→ Your assignment
Copy out every line of the records in which "give" can be found.

Stored items:
_ _ _ _ _
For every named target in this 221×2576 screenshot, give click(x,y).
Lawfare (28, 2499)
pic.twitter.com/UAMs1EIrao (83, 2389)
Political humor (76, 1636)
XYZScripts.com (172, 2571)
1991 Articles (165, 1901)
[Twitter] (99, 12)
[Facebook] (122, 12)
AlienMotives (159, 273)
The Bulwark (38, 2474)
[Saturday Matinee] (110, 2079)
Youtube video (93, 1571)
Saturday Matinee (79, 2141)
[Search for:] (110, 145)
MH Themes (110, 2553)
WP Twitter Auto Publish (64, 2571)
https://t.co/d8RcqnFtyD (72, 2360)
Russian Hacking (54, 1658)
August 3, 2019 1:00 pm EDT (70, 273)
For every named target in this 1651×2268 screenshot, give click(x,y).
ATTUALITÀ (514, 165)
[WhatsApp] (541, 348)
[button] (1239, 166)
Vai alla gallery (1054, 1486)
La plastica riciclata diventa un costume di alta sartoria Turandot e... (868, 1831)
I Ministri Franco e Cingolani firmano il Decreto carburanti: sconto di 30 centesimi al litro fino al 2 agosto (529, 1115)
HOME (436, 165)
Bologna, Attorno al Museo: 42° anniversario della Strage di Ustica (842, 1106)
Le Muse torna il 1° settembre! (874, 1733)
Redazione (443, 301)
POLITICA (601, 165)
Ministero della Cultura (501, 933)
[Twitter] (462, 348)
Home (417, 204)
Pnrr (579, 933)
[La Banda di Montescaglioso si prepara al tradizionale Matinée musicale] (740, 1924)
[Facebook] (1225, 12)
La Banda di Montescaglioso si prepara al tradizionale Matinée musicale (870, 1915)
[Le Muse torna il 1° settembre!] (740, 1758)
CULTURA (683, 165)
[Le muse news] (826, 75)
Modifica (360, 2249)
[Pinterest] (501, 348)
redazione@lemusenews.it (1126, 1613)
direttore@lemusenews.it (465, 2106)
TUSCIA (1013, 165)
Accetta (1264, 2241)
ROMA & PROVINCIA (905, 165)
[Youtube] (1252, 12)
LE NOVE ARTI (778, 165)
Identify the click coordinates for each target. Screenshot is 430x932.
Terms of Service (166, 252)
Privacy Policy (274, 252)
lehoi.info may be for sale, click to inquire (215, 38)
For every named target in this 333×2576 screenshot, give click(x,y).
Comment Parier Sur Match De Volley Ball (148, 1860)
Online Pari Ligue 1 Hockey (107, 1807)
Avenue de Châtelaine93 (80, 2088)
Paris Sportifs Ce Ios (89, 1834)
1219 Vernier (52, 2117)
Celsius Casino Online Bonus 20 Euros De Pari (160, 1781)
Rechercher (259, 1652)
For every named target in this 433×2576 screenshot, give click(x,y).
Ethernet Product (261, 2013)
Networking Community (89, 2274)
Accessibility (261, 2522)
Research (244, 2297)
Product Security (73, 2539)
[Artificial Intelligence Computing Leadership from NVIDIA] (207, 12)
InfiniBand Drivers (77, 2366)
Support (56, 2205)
_ _ _ _ _
→ The answer
For every named target in this 221×2576 screenshot, give click(x,y).
For every named target in this 1651×2268 screenshot, give click(x,y).
For every named target in this 333×2576 screenshot, give click(x,y).
For every named target in this 433×2576 screenshot, give click(x,y).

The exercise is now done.